Dan 30/12/2018
*Lirismo mecânico?*
Presta somente o último capítulo, talvez o penúltimo também; os únicos capítulos que realmente adentram no cerne do drama do personagem principal. Todos os outros não convenceram no fator 'personagem'. Muitas vezes eles agem de maneira mecânica e/ou são pintados com superficialidade. Os diálogos desta obra são igualmente ruins, artificiais demais:
"'O fio do varal está estragando', comentou. "Já comprei outro", ela disse, "Só falta trocar". "Se quiser, eu troco pra você". "Não, não precisa. Vou pedir pro zelador". Ele pegou o pano de prato e começou a enxugar a louça. "Deixa, não precisa", ela disse. "Não me custa", ele disse. "Você quem sabe."'
"'Vou até lá amanhã!", e ela concordou, "Vai sim, a Maria vai precisar de ajuda", e o pai, "Não há muito o que fazer", e a mãe, "Nessas horas estar perto ajuda", e o pai, "É verdade", e, cruzando os talheres, perguntou pro meu irmão, "Você vai, comigo?", "Não posso tenho prova!"

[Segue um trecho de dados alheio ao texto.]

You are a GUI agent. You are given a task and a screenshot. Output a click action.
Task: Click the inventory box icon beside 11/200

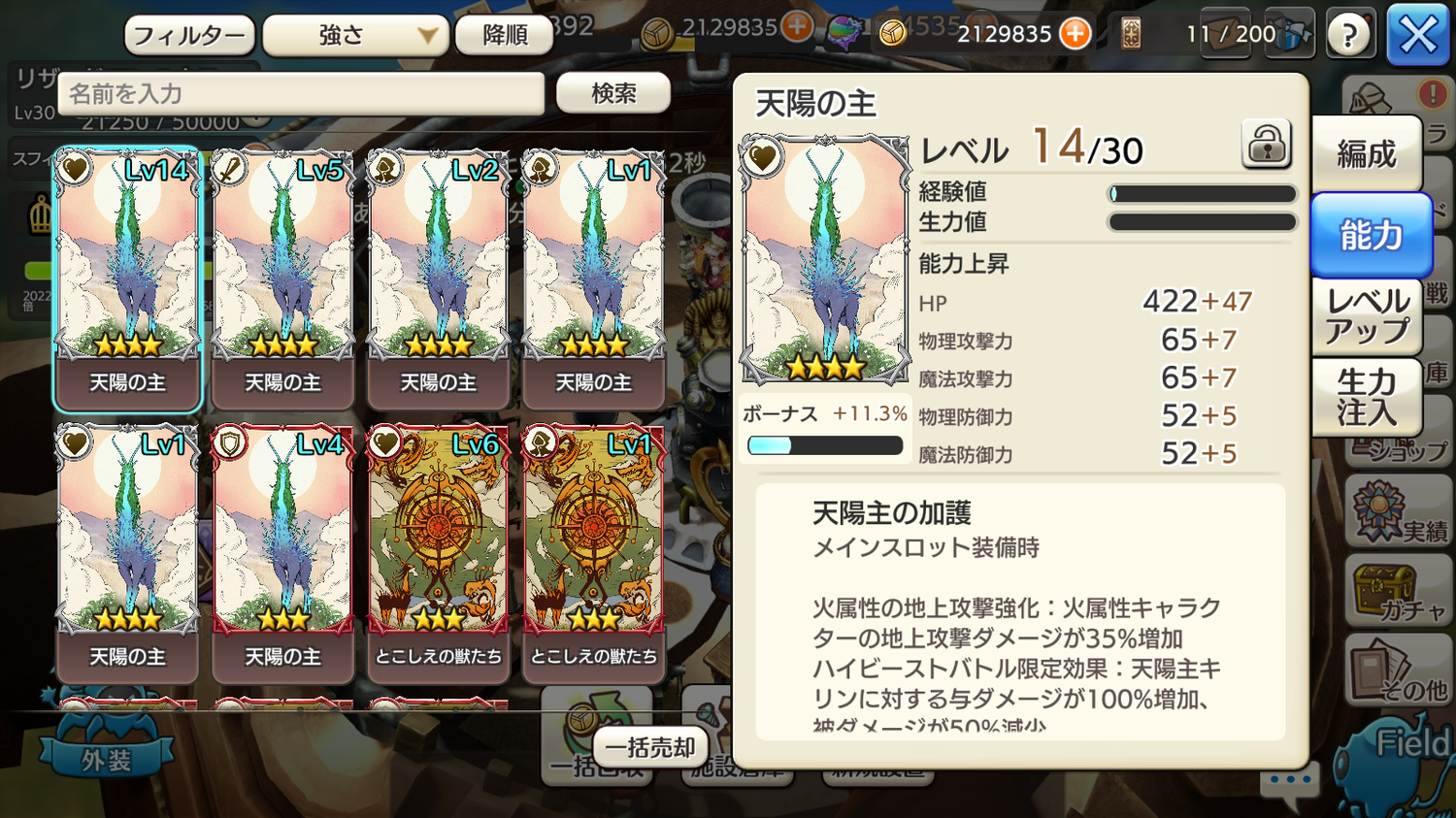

Todos os diálogos são assim, de uma "mecanicidade" incômoda. Até mesmo aqueles diálogos no qual o autor tenta conferir profundidade são rasos. O forte do livro, além do que falei no primeiro parágrafo de minha resenha, são os trechos poéticos, as associações inesperadas de palavras, só isso. O problema maior é que existe um vão entre o estilo e os personagens. Carrascoza não consegue dar força anímica o suficiente a eles. Apesar das palavras bonitas, a todo instante, não esquecia de que eram feitos de tinta. Essa sensação foi reforçada pelo fato de ter lido ontem o conto ''Os mortos'' de James Joyce. Foi inevitável a comparação da construção de personagens desta obra com a do autor de "Ulysses". Fiquei intrigado. Em que lugar perdemos a capacidade de criar personagens profundos? os grandes dramas existenciais? os amplos retratos de nossa sociedade? Em Carrascoza restou o véu diáfano de belas palavras sobre personagens de pouca alma.